» **Exercise set**:
a. Can you quote the nervous system article word for word, from "HOW THE NERVOUS SYSTEM WORKS" up to and including "same time stable."?
b. Could you write what comes next in the article on how the nervous system works, picking up right after its final sentence?

» **Document text**:
HOW THE NERVOUS SYSTEM WORKS
Jorge Golowasch, PhD, associate professor of mathematical sciences and biology, studies neural plasticity, the property that allows neurons to change or reform. While this flexibility carries the potential for instability, neurons and neural networks can be observed to maintain remarkably stable properties. Dr. Golowasch's team studies the mechanisms that enable neurons to recover from disruptions due to growth, learning and injury. His research -- supported by grants from the NIH, the NSF and the Whitaker Foundation -- attempts to answer the question of how the nervous system can remain flexible while at the same time stable.
To answer these questions, the team studies the simple neural networks found in the digestive system of crustaceans. Using cell biology, electrophysiology and computational tools, Dr. Golowasch studies mechanisms of plasticity -- flexibility -- and homeostasis -- stability -- in the ionic currents that determine the electrical activity of neurons and neural networks within the model system. Read a paper on the team's findings.

» **Entries provided**:
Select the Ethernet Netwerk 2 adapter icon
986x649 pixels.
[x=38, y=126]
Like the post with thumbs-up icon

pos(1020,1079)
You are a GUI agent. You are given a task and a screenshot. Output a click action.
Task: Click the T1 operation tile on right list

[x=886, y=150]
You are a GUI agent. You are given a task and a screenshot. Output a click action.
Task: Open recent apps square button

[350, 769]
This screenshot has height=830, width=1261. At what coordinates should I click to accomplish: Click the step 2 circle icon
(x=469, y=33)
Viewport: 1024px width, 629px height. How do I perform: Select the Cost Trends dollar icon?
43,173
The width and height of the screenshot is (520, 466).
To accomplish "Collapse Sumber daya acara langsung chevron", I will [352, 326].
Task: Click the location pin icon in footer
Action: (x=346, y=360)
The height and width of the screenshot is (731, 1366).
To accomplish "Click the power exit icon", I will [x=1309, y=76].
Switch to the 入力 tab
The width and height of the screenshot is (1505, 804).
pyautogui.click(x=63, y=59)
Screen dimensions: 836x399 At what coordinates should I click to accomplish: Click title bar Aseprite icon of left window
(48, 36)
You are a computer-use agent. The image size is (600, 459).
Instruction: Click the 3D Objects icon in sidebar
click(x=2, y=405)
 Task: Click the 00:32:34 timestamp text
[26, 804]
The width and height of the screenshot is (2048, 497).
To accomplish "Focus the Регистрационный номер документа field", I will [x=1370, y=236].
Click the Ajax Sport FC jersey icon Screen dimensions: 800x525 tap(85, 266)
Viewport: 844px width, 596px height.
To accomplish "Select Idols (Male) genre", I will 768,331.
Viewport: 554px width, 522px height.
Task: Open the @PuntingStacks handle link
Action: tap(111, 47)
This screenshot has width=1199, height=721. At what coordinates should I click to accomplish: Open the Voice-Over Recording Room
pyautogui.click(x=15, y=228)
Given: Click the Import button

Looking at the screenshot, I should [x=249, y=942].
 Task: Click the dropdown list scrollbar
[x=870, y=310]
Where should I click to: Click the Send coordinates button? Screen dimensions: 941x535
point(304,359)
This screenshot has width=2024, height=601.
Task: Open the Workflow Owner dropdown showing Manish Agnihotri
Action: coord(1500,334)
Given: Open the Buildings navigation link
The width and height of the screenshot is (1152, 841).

» **Answers in order**:
a.
HOW THE NERVOUS SYSTEM WORKS
Jorge Golowasch, PhD, associate professor of mathematical sciences and biology, studies neural plasticity, the property that allows neurons to change or reform. While this flexibility carries the potential for instability, neurons and neural networks can be observed to maintain remarkably stable properties. Dr. Golowasch's team studies the mechanisms that enable neurons to recover from disruptions due to growth, learning and injury. His research -- supported by grants from the NIH, the NSF and the Whitaker Foundation -- attempts to answer the question of how the nervous system can remain flexible while at the same time stable.

b.
Golowasch, along with Associate Professors Farzan Nadim and Amitabha Bose, are also part of a multi-institutional team funded by the NSF to construct a computational model of the pyloric neural network, which generates rhythmic activity in the gut of crustaceans. The NJIT team will combine the research from eight laboratories to produce a comprehensive model of the system.